The channels by which we get to the consumer are broadening and becoming less expensive, and public relations is certainly one of those less-expensive channels.

Channel Surfing

Does that mean that the channels for DTC marketing of medical devices are somehow different from the channels used by pharma companies?

Lehman: Our entire practice is devoted to the medical device community, and I can't think of a single client that has not invested marketing dollars to speak to the consumer in some form.

At some point in the acquisition cycle related to the use of a medical device product, the consumer, the patient or family members, the caregivers, and the healthcare professionals cut across one another, and there is a communication that takes place. And part of that communication has been funded by our clients. The form of the communication could be a printed piece, an Internet piece, or an ad. But whatever it is, it is playing an increasing role in influencing, educating, or informing the patient—and therefore in the adoption and use of medical devices.

Are we going to see billions of dollars spent for DTC marketing of medical devices in the way we have seen it over the last few years for pharmaceuticals? In the near term, no.

But is DTC, on a relative basis, increasing in importance and spend in the overall marketing budgets of the medical device community? Absolutely. In our experience with clients, there's no question about it.

Doyle: I totally agree. One of our device clients spent a lot of time, effort, and money to build relationships with advocacy groups that represent patients and their loved ones and caregivers. That company did an outstanding job communicating with those groups, explaining what it's doing in the field, and providing real solid product information when appropriate.

What is the role of the Internet in this context? Is the number of people checking out medical options on-line continuing to increase?

Hempstead: According to a current Harris Interactive study, 110 million people in the United States search the Web for healthcare information at least three times a month. That's up significantly from 97 million last year and 69 million the year before, so that number is definitely increasing. Someone has coined the term cyberchondriacs to refer to such people.

Doyle: Some of the people who are on the Web looking for health information are looking not only for themselves but also for family members—particularly older parents who are undergoing surgeries or various types of therapy.

Parting Shots

What advice would you give your clients if they're thinking about the launch or the support of a product to incorporate the patient or the consumer into the marketing mix?
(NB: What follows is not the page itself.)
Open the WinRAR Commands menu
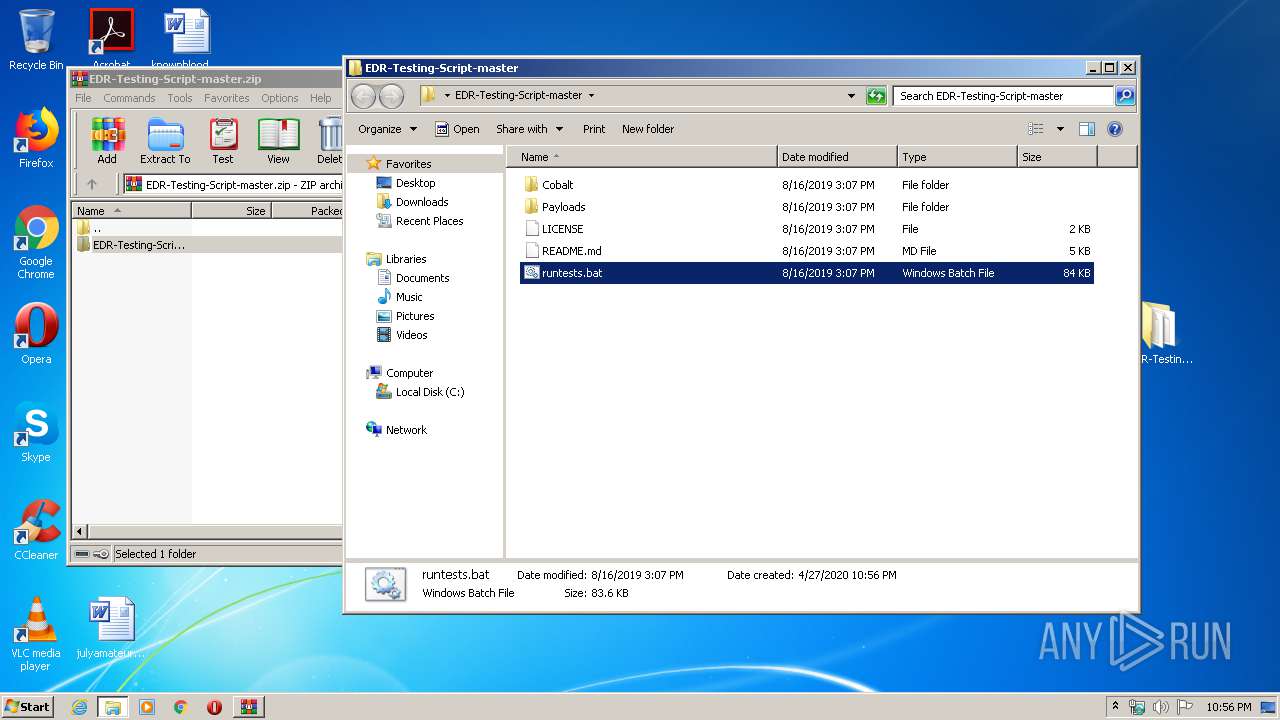Screen dimensions: 1280x720 [129, 98]
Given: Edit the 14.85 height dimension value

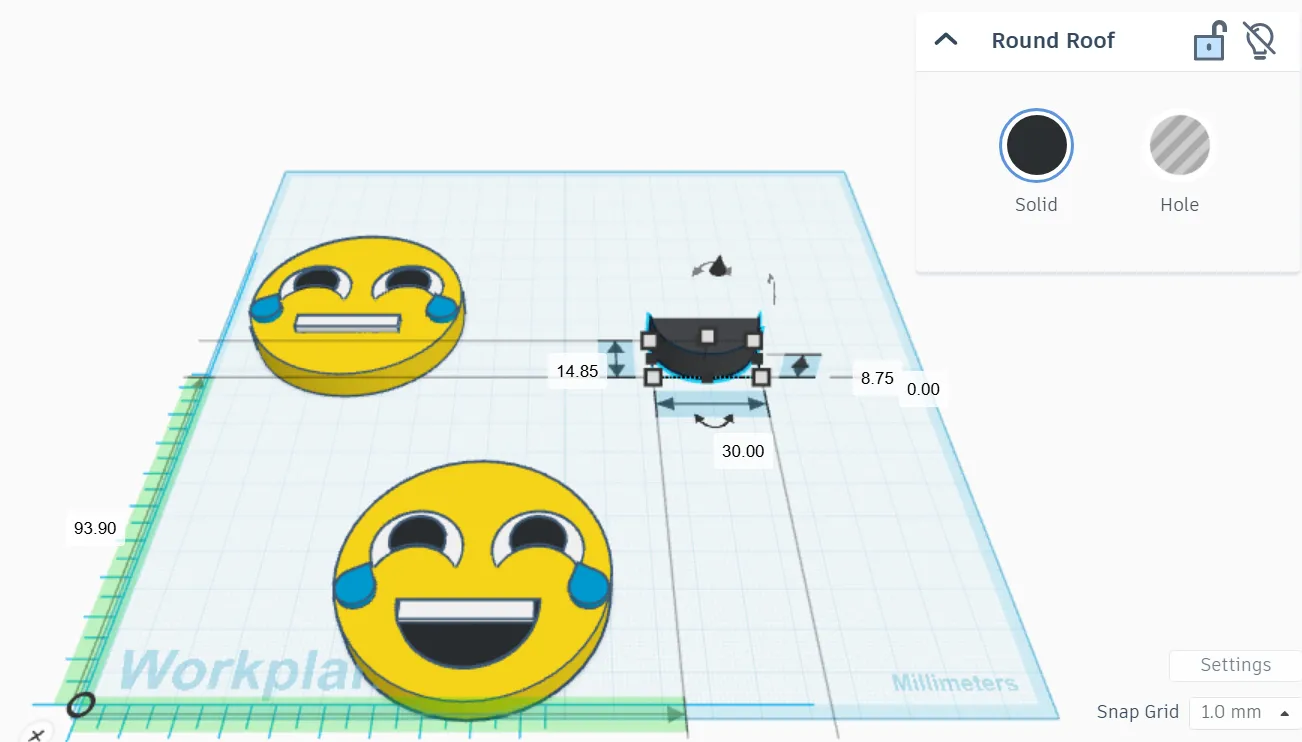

Lehman: Companies that don't consider the patient and the consumer as part of their target audience are probably thinking unrealistically. They may be missing an opportunity to develop a competitive advantage. And they may also miss an opportunity to leverage that audience in order to accelerate adoption.

But companies also have to recognize the expenses involved. Many companies that want to add consumer into the mix generally feel that they can reach a lot more people than they really can for the money they have.

Having said that, I'm very encouraged by the fact that more companies are interested in finding a way to add the patient into the equation, and in sorting out how to arrive at the right formula to drive adoption of the product.

Doyle: When companies think of reaching patients and their caregivers, they should not be turned off by imagining that direct-to-consumer marketing needs to be accomplished through mass channels.

If companies adopt the attitude that they simply want to reach the patient or caregiver more directly—by whatever means necessary and wherever they are concentrated—I think they'll find that adding the patient and caregiver into their traditional marketing mix will give them a lot of benefit.

Hempstead: I would stress that, in the marketing mix, it's still of paramount importance not to bypass the physician. Doctors are still the primary gatekeepers for medical products and devices, and if they feel they are being sidestepped, they won't support the product or recommend it to their patients. In short, the DTC component is most effective when combined with powerful campaigns to professionals.